*EXERCISE PROMPT*. Beginning with the line that holds "This screenshot has height=217, width=586." and ending with the last line of the entries, please output each line exactly, apart from any pictures.

*ENTRIES PROVIDED*.
• • • •
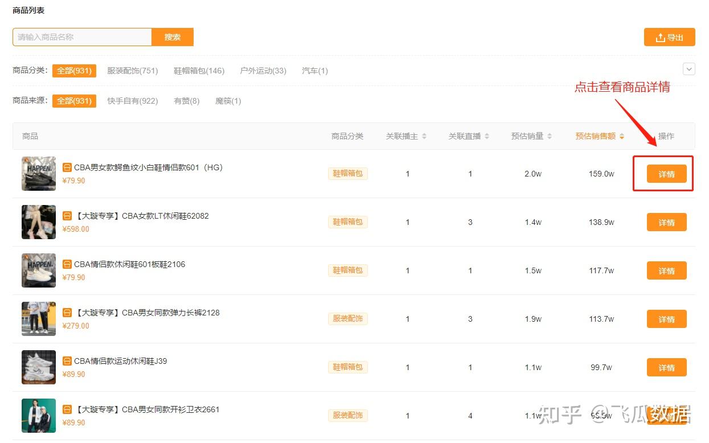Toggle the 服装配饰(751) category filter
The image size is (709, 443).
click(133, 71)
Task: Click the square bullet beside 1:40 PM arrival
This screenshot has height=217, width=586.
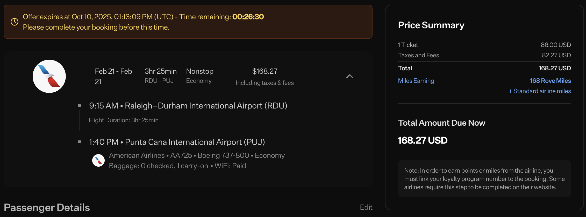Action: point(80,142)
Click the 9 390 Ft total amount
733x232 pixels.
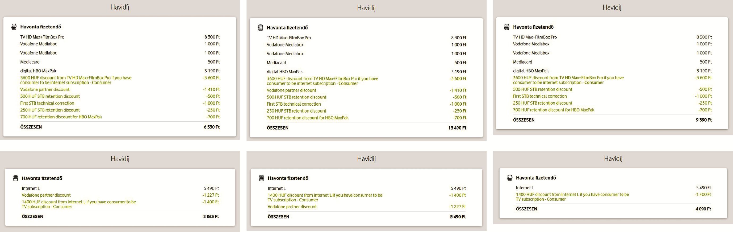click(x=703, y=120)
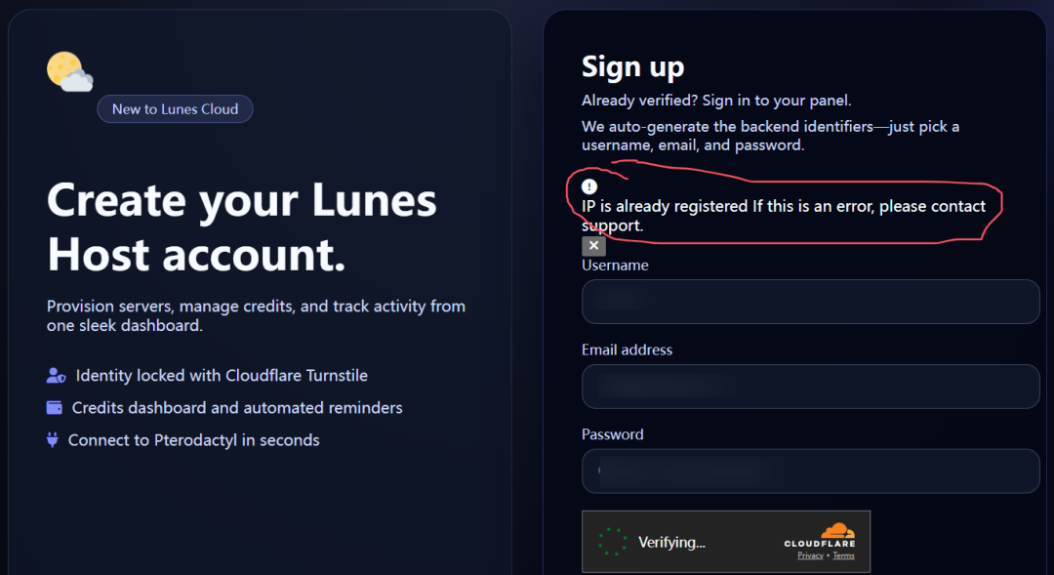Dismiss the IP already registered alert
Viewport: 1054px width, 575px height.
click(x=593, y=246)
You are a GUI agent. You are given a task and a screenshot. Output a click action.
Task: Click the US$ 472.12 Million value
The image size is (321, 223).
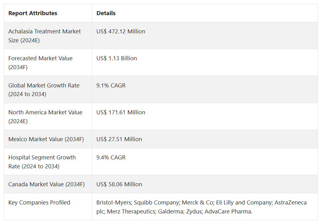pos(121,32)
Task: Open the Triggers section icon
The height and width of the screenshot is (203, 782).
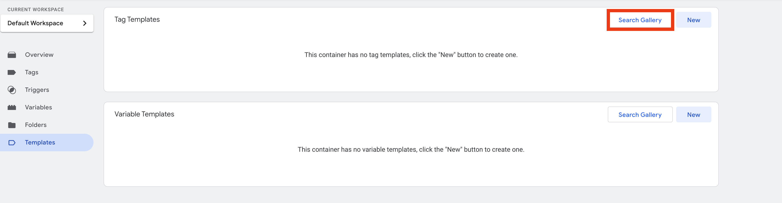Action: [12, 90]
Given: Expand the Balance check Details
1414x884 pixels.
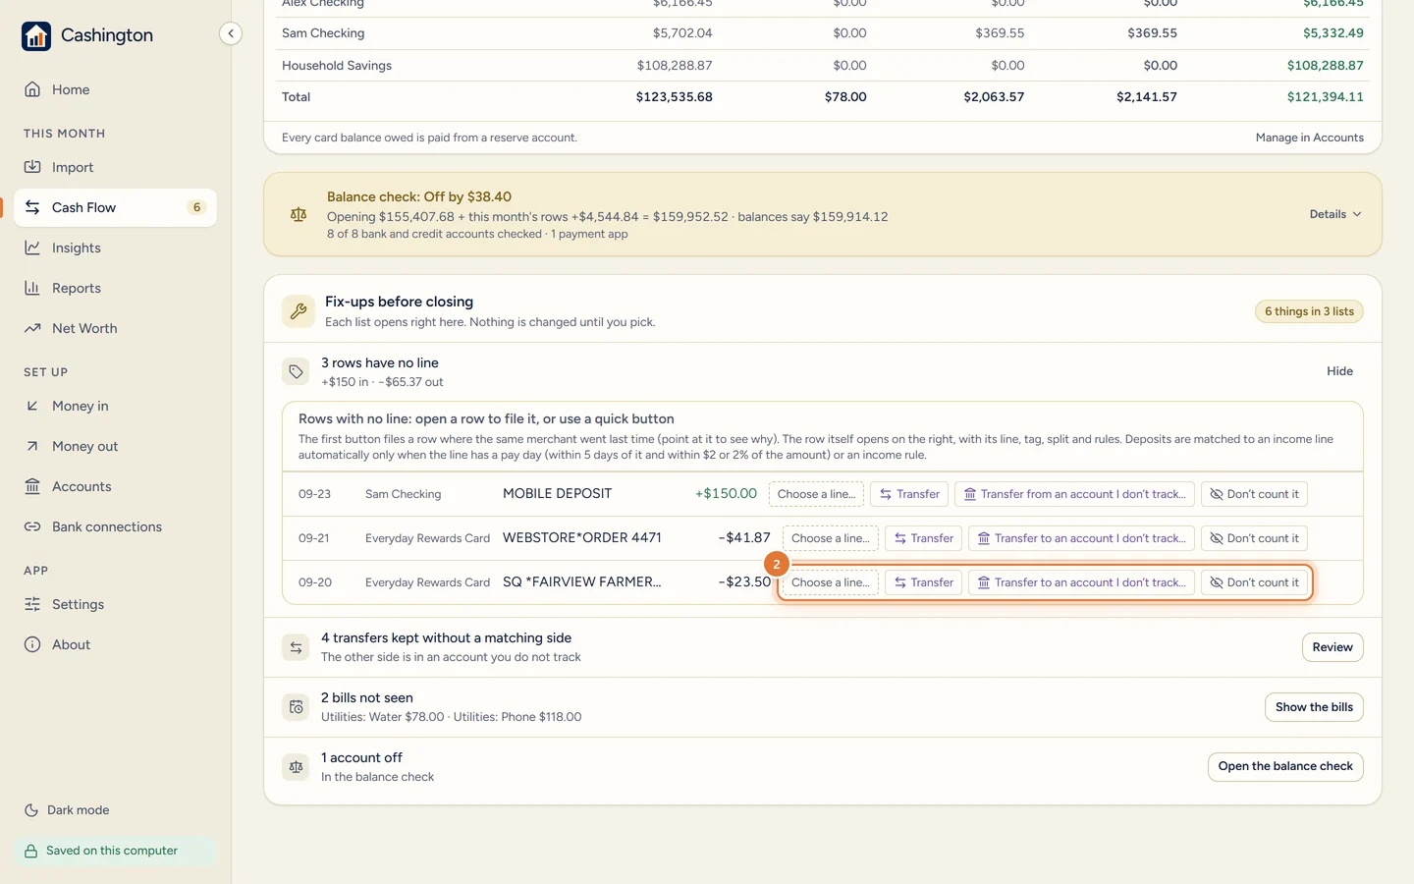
• • • •
*ANSWER TO THIS PROBLEM*.
This screenshot has height=217, width=586.
Action: point(80,142)
Click the 9 390 Ft total amount
733x232 pixels.
click(x=703, y=120)
Dismiss the IP already registered alert
Viewport: 1054px width, 575px height.
click(x=593, y=246)
You are a GUI agent. You are given a task and a screenshot. Output a click action.
Task: Click the US$ 472.12 Million value
The image size is (321, 223).
pos(121,32)
Task: Open the Triggers section icon
The height and width of the screenshot is (203, 782).
Action: [12, 90]
Given: Expand the Balance check Details
1414x884 pixels.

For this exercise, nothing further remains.